BlueArc Titan 3200 a giant among NAS systems

The new BlueArc Titan 3200 shows significantly improved performance over previous models.

Getting to know the beast

Perhaps even more impressive than those hardware specs is the Titan's software architecture, which is easy to navigate from its browser-based management GUI. The Titan organizes storage in file systems, storage pools, and system disks. Each system disk contains a number of physical disk drives and assigns properties such as RAID level and the granularity of each storage fragment.

Storage pools bring together multiple system disks to create reservoirs of capacity from which you can create file systems. This scheme gives admins the flexibility to tune for capacity and performance but is hidden from end users who see only a large directory containing their files.

An admin can anchor file systems to a static capacity or allow them to automatically expand when a threshold is reached. Expansion can be limited to a specific capacity target per file system. Setting that hard limit makes sense because no file system can be shrunk at the moment, although according to BlueArc that feature should become available in future versions.

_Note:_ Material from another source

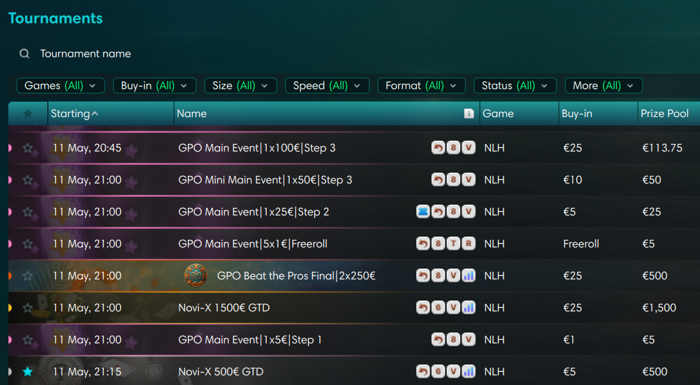Sort tournaments by Prize Pool column
The height and width of the screenshot is (385, 700).
665,113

To help prevent runaway capacity increases, admins can define two threshold levels for file storage and separate percents for what's being used by automatic snapshots. To help admins monitor the situation, the management GUI displays a color-coded bar showing the percent used, and the system generates a warning when one of those thresholds is reached.

For a more selective approach to monitoring capacity, admins can use the quota features of the Titan. Quotas allow you to define user directories (Virtual Volumes in BlueArc lingo) and their limits according to capacity or number of files. As with BlueArc's file systems, you can set soft and hard thresholds for user directories. You can also set limits per user and per group.

I was immediately comfortable with the Titan management GUI, and the capacity monitoring features of the system are adequate to prevent runaway expansions. But if you need more control over data content, such as the ability to limit or prevent storage of certain file types, you'll have to use third-party applications.

Setting limits on the space used by snapshots may seem overly cautious until you realize that the Titan can take 1,024 snapshots for each file system, either manually or driven by a schedule. Considering that you can define more than one hundred file systems, snapshots could quickly become a significant part of your storage allocation.

The Titan makes it easy for users to recover lost files from a snapshot. Users can access a read-only folder hidden in their own directory to retrieve lost files without having to wait for an admin's help.